This engineering course is designed to introduce students to a range of concepts, ideas and models used in nuclear reactor physics. This course will focus on the physical theory of reactors and methods of experimental studies of the neutron field.
This course is based on the course “Neutron transport theory” which has been taught at the National Research Nuclear University “MEPhI” for the past 20 years.
What you'll learn:
• Define basic processes that may occur in the reactor core, laws, equations, and the limits of applicability of models describing the neutron field in the reactor;
• Demonstrate practical experience of calculating the distribution of neutrons in media;
• Demonstrate the ability to analyze the process of slowing down neutrons in various media (typical for nuclear fission reactors) from the standpoint of understanding the physics of the process;
• Evaluate important reactor parameters including performance and safety.

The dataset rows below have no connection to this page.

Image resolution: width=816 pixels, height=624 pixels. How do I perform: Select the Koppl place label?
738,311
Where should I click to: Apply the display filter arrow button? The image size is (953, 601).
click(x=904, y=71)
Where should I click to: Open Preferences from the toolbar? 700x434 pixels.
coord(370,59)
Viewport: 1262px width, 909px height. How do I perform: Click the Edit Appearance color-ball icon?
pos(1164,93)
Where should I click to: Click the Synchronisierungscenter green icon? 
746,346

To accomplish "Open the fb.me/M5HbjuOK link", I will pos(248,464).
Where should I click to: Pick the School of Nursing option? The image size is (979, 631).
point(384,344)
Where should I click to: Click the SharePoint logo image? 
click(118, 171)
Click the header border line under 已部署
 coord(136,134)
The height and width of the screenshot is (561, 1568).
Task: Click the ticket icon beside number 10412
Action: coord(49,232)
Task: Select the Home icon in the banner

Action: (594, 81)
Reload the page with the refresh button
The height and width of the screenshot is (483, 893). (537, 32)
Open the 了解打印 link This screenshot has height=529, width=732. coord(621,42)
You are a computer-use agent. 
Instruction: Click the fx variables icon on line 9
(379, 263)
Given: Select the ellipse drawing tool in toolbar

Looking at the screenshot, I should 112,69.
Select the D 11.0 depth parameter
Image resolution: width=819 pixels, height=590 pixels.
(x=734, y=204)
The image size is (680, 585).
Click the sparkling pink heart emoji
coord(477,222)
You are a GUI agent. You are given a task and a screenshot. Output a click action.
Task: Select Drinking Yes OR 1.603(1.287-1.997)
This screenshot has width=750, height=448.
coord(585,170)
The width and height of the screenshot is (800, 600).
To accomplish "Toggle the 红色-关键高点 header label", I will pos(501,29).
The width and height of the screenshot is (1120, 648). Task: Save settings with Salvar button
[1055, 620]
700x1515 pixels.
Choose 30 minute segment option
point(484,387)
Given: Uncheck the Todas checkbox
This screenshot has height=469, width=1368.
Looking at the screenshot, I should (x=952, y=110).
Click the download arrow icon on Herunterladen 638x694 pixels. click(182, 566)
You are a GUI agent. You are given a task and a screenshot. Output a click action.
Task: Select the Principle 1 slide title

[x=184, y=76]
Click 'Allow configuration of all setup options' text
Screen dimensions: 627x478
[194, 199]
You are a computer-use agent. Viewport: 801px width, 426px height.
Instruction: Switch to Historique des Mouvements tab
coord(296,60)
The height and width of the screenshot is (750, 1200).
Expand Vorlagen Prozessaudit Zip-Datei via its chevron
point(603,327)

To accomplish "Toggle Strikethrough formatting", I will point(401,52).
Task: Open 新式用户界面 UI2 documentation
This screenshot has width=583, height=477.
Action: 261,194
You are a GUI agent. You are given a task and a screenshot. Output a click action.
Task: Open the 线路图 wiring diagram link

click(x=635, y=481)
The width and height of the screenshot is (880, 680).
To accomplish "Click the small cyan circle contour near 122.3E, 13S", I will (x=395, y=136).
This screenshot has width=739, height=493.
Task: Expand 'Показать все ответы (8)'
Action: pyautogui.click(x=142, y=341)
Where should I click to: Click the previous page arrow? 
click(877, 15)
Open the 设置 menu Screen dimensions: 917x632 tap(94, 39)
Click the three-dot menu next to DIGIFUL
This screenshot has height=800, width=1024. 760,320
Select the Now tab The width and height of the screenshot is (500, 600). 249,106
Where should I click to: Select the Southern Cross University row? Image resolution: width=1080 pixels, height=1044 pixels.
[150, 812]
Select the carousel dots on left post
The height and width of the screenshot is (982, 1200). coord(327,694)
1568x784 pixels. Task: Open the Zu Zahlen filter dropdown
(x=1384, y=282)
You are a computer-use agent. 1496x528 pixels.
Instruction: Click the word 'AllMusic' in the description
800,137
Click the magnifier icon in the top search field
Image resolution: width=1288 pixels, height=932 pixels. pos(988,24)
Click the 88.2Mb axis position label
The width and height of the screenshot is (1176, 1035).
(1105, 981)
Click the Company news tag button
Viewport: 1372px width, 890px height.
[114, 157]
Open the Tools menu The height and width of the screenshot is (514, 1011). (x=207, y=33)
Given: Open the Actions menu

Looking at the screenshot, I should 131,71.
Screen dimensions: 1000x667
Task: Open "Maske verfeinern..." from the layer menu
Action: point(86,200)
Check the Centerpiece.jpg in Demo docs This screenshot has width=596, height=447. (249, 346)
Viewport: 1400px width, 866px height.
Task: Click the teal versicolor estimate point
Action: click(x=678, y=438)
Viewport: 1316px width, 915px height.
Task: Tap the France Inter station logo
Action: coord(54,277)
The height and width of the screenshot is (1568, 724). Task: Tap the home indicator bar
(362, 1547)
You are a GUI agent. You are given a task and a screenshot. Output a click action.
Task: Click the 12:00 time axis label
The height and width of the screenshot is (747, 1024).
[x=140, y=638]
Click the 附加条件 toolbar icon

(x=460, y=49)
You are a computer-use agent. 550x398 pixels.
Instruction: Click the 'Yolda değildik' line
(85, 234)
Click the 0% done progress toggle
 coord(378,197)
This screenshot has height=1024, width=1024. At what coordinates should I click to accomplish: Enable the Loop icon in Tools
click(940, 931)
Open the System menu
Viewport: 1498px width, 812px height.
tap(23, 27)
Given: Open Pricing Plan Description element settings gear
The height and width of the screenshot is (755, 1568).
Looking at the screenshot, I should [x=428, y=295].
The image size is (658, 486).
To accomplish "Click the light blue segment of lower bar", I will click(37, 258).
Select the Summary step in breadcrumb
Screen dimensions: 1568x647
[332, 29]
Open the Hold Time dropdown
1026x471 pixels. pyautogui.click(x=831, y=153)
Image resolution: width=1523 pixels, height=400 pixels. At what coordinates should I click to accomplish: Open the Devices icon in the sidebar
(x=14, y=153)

Introductions to Nuclear Reactor Physics
-In this module students will learn about the neutron field and main functions to describe it. Students will study the concepts of neutron flux, net current, one-way currents and vector of net current.
Neutrons space behaviour by diffusion aproximation
-In this module students will get knowledge concerning neutrons space behavior by diffusion approximation. Students will learn about diffusion theory, diffusion equation and Fick’s Law.
Main Principals of Slowing down of Neutrons
-In this module students will get knowledge concerning Main Principals of Slowing down of Neutrons. Students will learn about Neutron Spectrum in Absorbing and Non-Absorbing Medium.
Neutron Spectrum in Non-Absorbing and Absorbing Medium
-In this module we will find the dependency of neutron flux by energy (the neutron spectrum). After studding this module, the student should be able to understand and explain the terms in slowing down equation.
Thermalization of Neutrons and MultiGroup Method
-In this module students will learn about main principles of neutron behavior in thermal range. Students will study the ideas of find thermal neutron flux — Maxwell’s spectrum.